|
Images of Firenze --
Brunelleschi’s Duomo and Giotto’s Campanile, Leonardo’s “Annunication”
and Botticelli’s “Birth of Venus,” the palazzos and piazzas, the
cloisters and loggias, the chapels and towers, the dim byway where
Dante glimpsed Beatrice, the Ponte Vecchio, bulging with the jumble of
shops --- and looking out onto the Piazza della Repubblica through
enormous windows devoid of draperies, the Hotel Savoy.
The doorman tips his
Borsoino top hat and bids you welcome. Inside the setting is
neo-modern Italian design, a striking counterpoint to the historic
environs. This is the same Hotel Savoy that was lauded for its
elevator and electric lights when it opened in 1893. Today
re-conceived as a Rocco Forte property with the signature Olga Polizzi
look, it is transformed, a stunning player in the 21st century luxe
market.
One’s eye is immediately
drawn to the huge painting in the lobby. A contemporary take on a
Greco/Roman head, it overlooks an intimate conversation area: angular
chairs and sofas in pale neutral shades strewn with purple pillows, an
ottoman covered in pony skin, straight-edged furnishings of wood,
steel and glass, and a 17th century chapel pediment. The
ambience, sophisticated yet playful, prevails throughout the property
– in the bar and restaurant, the meeting and banquet rooms, and the
107 rooms and suites, all of which have floors of gleaming parquet and
indulgent bathrooms of marble and mosaic.

» **Records supplied**:
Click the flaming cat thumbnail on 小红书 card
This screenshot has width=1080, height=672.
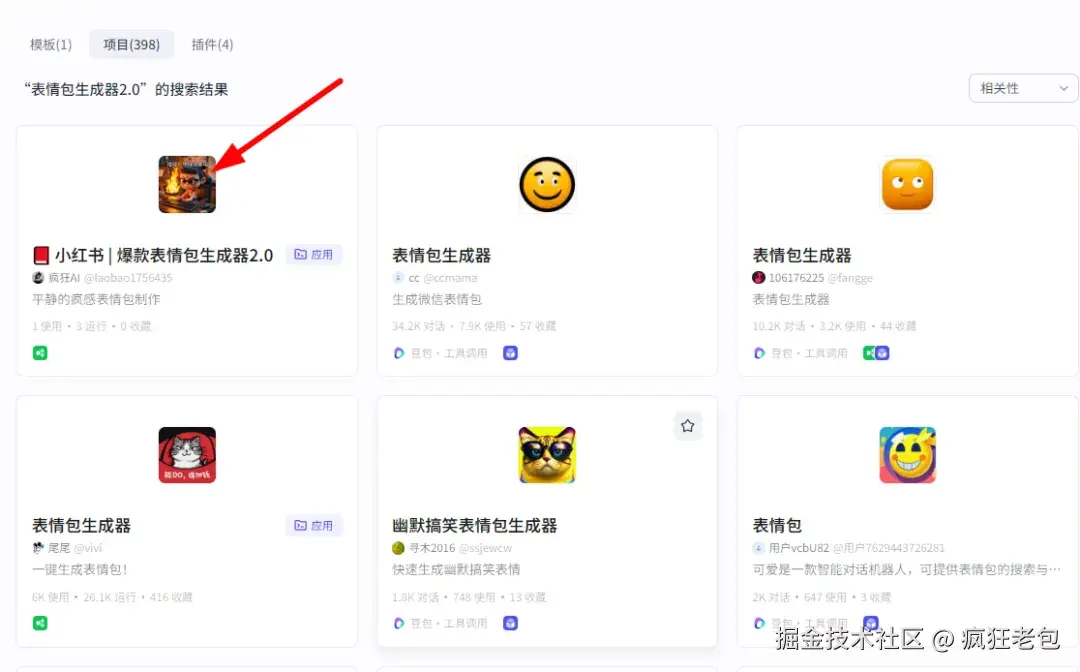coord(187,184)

...

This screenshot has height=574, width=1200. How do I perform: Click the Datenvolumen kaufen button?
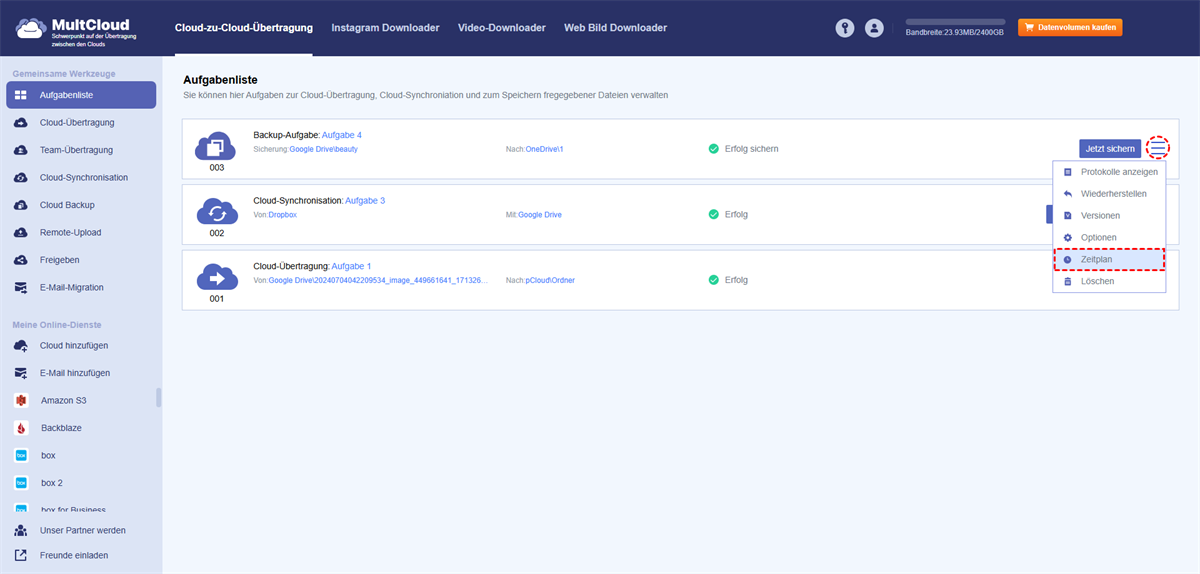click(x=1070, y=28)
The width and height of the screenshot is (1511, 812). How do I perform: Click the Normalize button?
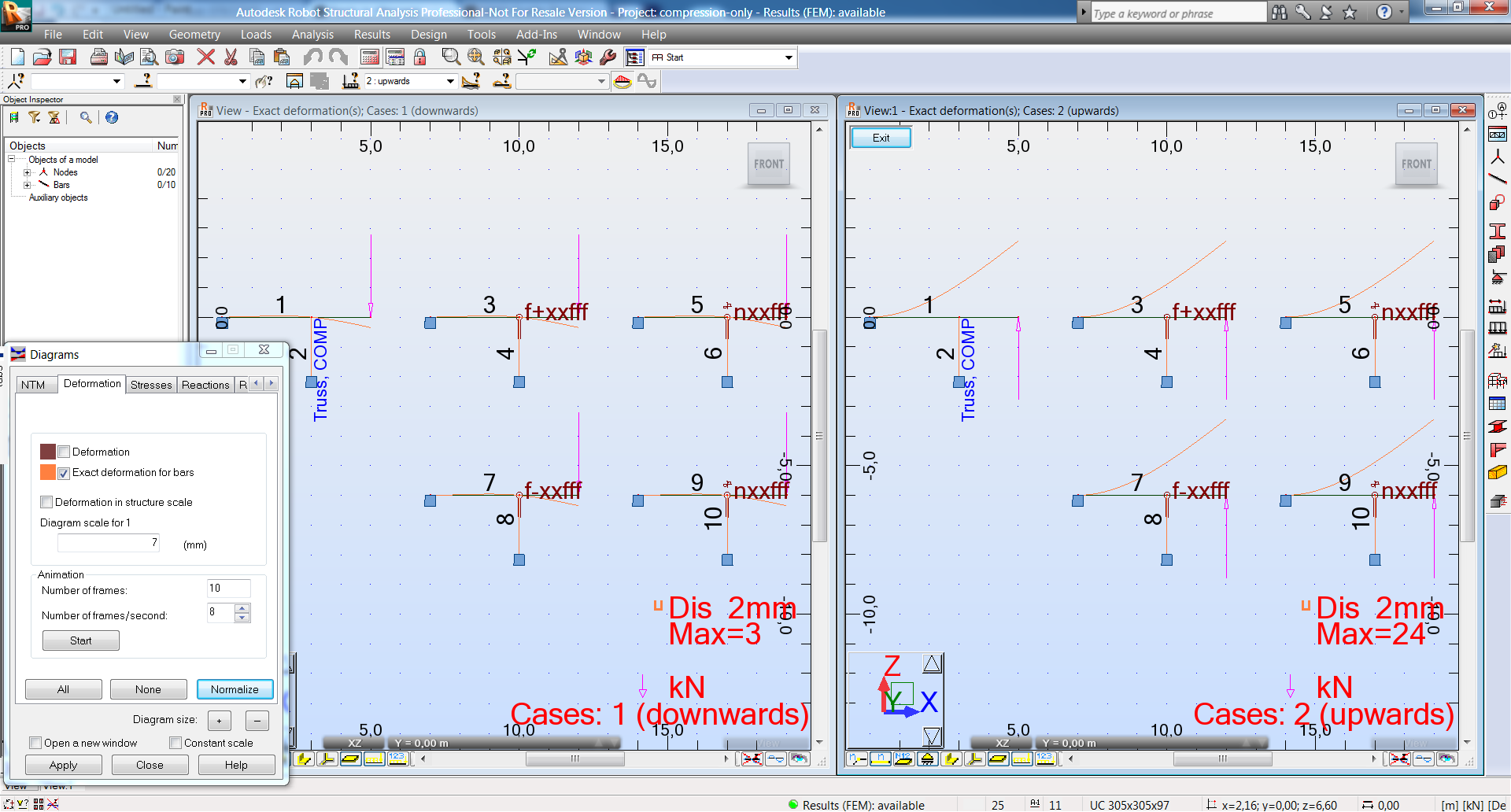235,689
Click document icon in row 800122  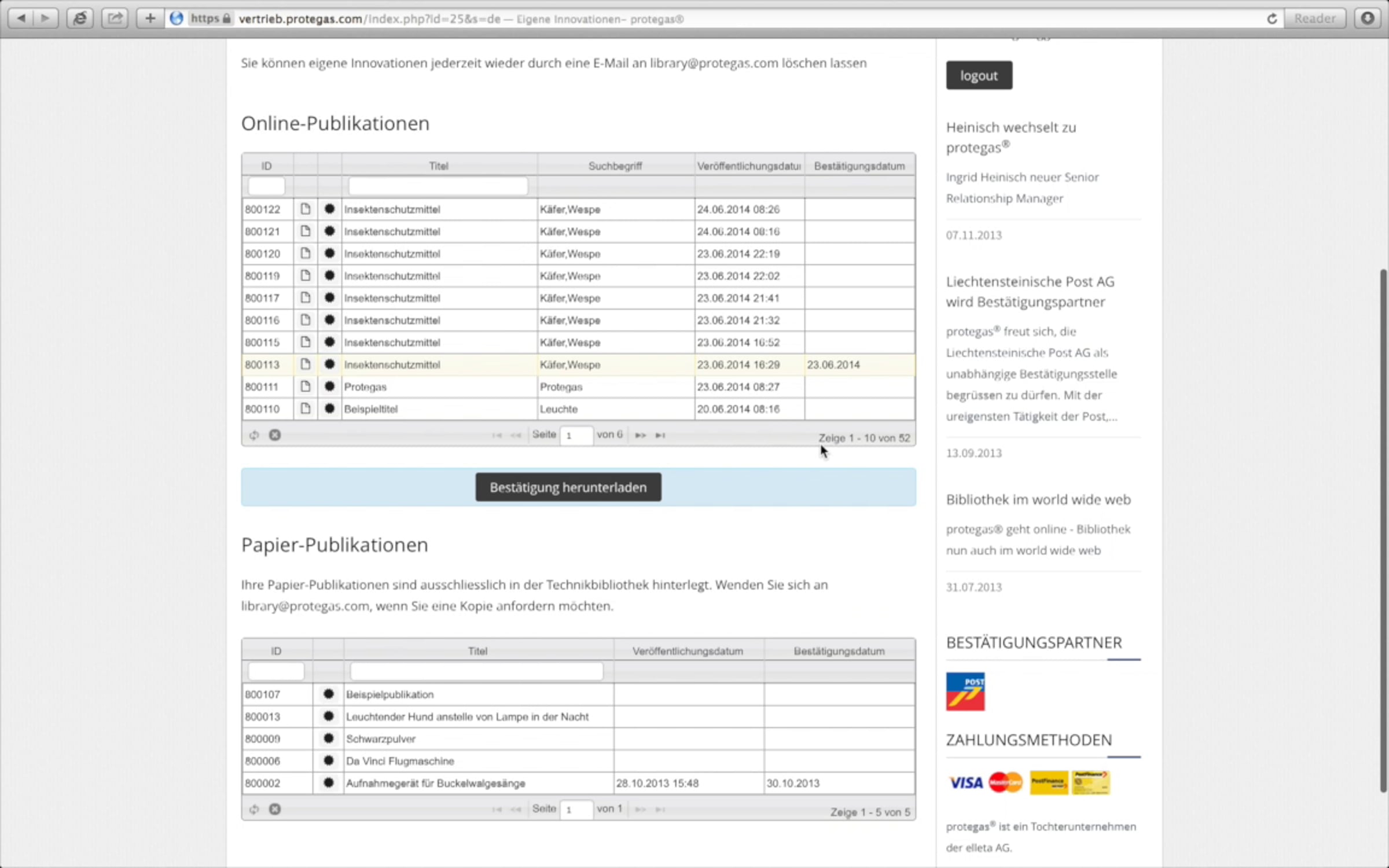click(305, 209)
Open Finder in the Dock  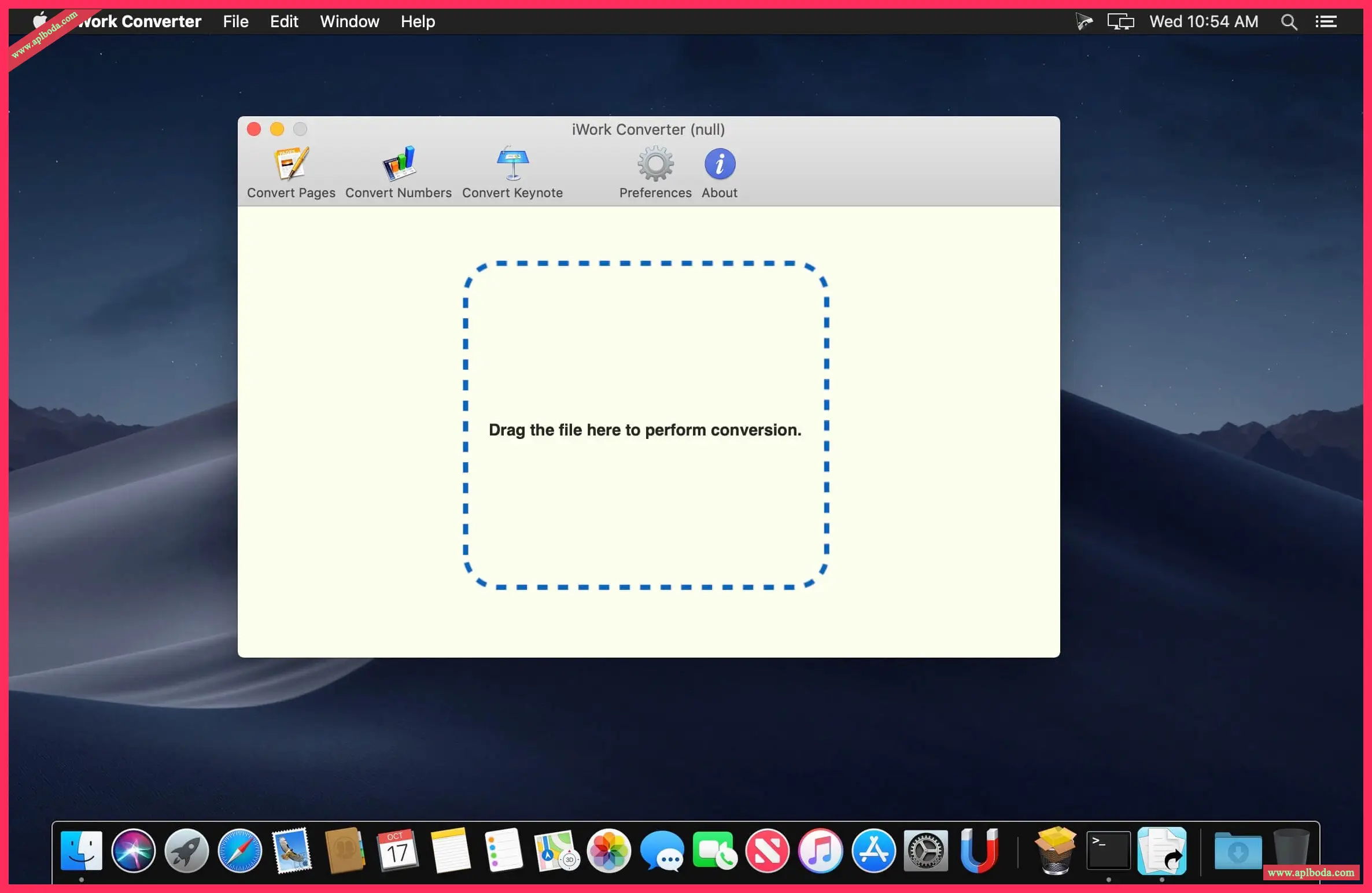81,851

» **Exercise requirements**:
• 1. According to the Hotel Savoy piece, in what year did the hotel open?
• 2. Summarize the Hotel Savoy piece in two sentences.
• 3. Reproduce word for word the part of the Hotel Savoy piece that opens with the words containing "One’s eye is" and closes with "marble and mosaic.".

» **Complete answers**:
• 1. 1893

• 2. The Hotel Savoy on Firenze's Piazza della Repubblica opened in 1893 and has been re-conceived as a Rocco Forte property with the signature Olga Polizzi look, its neo-modern Italian design a striking counterpoint to the historic surroundings. Its sophisticated yet playful ambience runs from the lobby, dominated by a huge painting of a Greco/Roman head, through the bar, restaurant, meeting and banquet rooms, and the 107 rooms and suites.

• 3.
One’s eye is immediately
drawn to the huge painting in the lobby. A contemporary take on a
Greco/Roman head, it overlooks an intimate conversation area: angular
chairs and sofas in pale neutral shades strewn with purple pillows, an
ottoman covered in pony skin, straight-edged furnishings of wood,
steel and glass, and a 17th century chapel pediment. The
ambience, sophisticated yet playful, prevails throughout the property
– in the bar and restaurant, the meeting and banquet rooms, and the
107 rooms and suites, all of which have floors of gleaming parquet and
indulgent bathrooms of marble and mosaic.